It was the Tuesday after Commencement, and Jane Costlow paced around her Hedge Hall office, up to her elbows in books, boxes, papers, and assorted memorabilia. The college’s Clark A. Griffith Professor of Environmental Studies was nearing the end of her 34-year Bates career, and the only thing left was to pack up and move out.

The scene is repeated each year, of course, but more often recently with the retirement of the baby boom generation of faculty members.

Costlow tosses some papers into a recycling bin outside of her Hedge Hall office. (Phyllis Graber Jensen/Bates College)

Costlow tosses some papers into a recycling bin outside of her Hedge Hall office. (Phyllis Graber Jensen/Bates College)

I’d seen historian Michael Jones and his wife, Judy Head, empty his Pettengill Hall office. I’d listened to poet Rob Farnsworth speak of plans for his beloved books piled high in Hathorn Hall. I’d learned how historians Dennis Grafflin and John Cole went door to door on their Pettengill corridor, asking colleagues to adopt tomes they themselves couldn’t take home.

“Don’t worry,” said the student, who had picked up a book. “Your old friends will make new friends.”

And I’d heard how my husband, historian Hilmar Jensen, had regretfully placed 200 of his volumes in boxes labeled “free books” in the lobby of Perry Atrium. All were eventually claimed. Pausing one day to unload a final armful, he remarked to an observant student, “This feels like saying goodbye to old friends.”

“Don’t worry,” said the student, who had picked up a book. “Your old friends will make new friends.”

For the generation of scholars and teachers who have painstakingly collected books by the hundreds, even thousands, the task of retiring and closing up an on-campus shop presents various emotional and practical challenges, not the least of which is, “What do I do with all those books?”

Costlow pauses for a moment with a stack of books she's packing in her office. (Phyllis Graber Jensen/Bates College)

Costlow pauses for a moment with a stack of books she’s packing in her office. (Phyllis Graber Jensen/Bates College)

That vexing question, along with other rites of passage faced by baby boomers emptying the scholarly bench, planted the original seed for my interest in documenting the last year of somebody — anybody’s — teaching at Bates.

In August 2019, Jane Costlow gamely stepped into that role. There could have been no more willing, insightful, nor patient subject.

When her classroom teaching career stopped abruptly and early, in March 2020, due to the COVID-19 pandemic, she gracefully transitioned to remote teaching. When the semester ended (Costlow did not teach during Short Term), she spent long hours in her Hedge office, clearing the space for her replacement, a recent Ph.D. who will move in when he arrives on the Bates campus sometime this summer.

Costlow met that young scholar at a symposium last year, and she knows he will teach courses on climate change and fiction; to that end, she’s left an assortment of books and other materials that she hopes he’ll find useful, including a folder of papers about Lewiston and Auburn.

^^^^^^^^^^^^^^^^

→ SET OF TASKS:
**A)** Reproduce the stretch of the Costlow passage from "Costlow met that" through "Lewiston and Auburn.", substituting "conference" for "symposium".
**B)** Write the next part of the Costlow passage, picking up after its final sentence.
The records after this point are separate material and have no connection to the Costlow passage.

→ EXERCISE DATA:
^^^^^^^^^^^^^^^^

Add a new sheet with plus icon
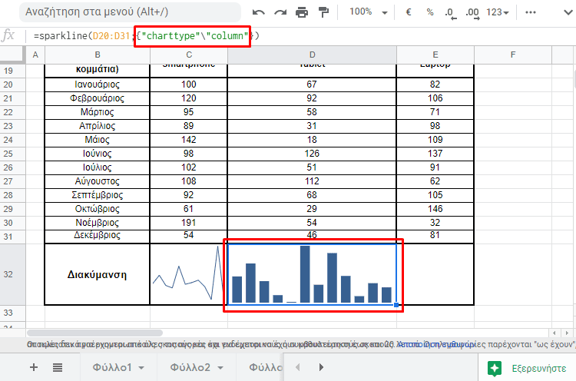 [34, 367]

^^^^^^^^^^^^^^^^

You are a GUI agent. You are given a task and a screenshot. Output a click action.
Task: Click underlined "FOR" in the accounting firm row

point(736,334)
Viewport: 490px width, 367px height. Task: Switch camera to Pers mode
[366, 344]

^^^^^^^^^^^^^^^^

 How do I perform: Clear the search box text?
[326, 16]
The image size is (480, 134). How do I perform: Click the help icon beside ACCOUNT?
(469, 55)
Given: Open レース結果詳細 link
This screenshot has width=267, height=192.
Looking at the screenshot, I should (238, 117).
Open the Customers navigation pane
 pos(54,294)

^^^^^^^^^^^^^^^^

→ ANSWERS:
**A)**
Costlow met that young scholar at a conference last year, and she knows he will teach courses on climate change and fiction; to that end, she’s left an assortment of books and other materials that she hopes he’ll find useful, including a folder of papers about Lewiston and Auburn.

**B)**
Costlow and her husband, David Das, discuss packing strategies during one of her moving sessions. (Phyllis Graber Jensen/Bates College)

Costlow and her husband, David Das, discuss packing strategies during one of her moving sessions. (Phyllis Graber Jensen/Bates College)

Costlow begins a yearlong sabbatical this August, after which she will officially retire in August 2021. And she leaves at a particularly difficult time as Bates — administrators, faculty, staff, and students — confront the challenges of COVID-19 and the nation’s greater-than-ever awareness of systemic racism in U.S. society. “I really feel for people,” she said, knowing that she will no longer be an active participant in the coming struggles.

The pattern of sabbaticals, she said, “provides an incredible luxury that we have as academics to take periodic time off — having a kind of Sabbath in your life. That actually gives us a little bit of practice at shifting gears, so it’s not completely unfamiliar to no longer have the demands of teaching.”

What’s different now, she said, is no longer being driven by a need to complete this project or fulfill that obligation or stand for promotion.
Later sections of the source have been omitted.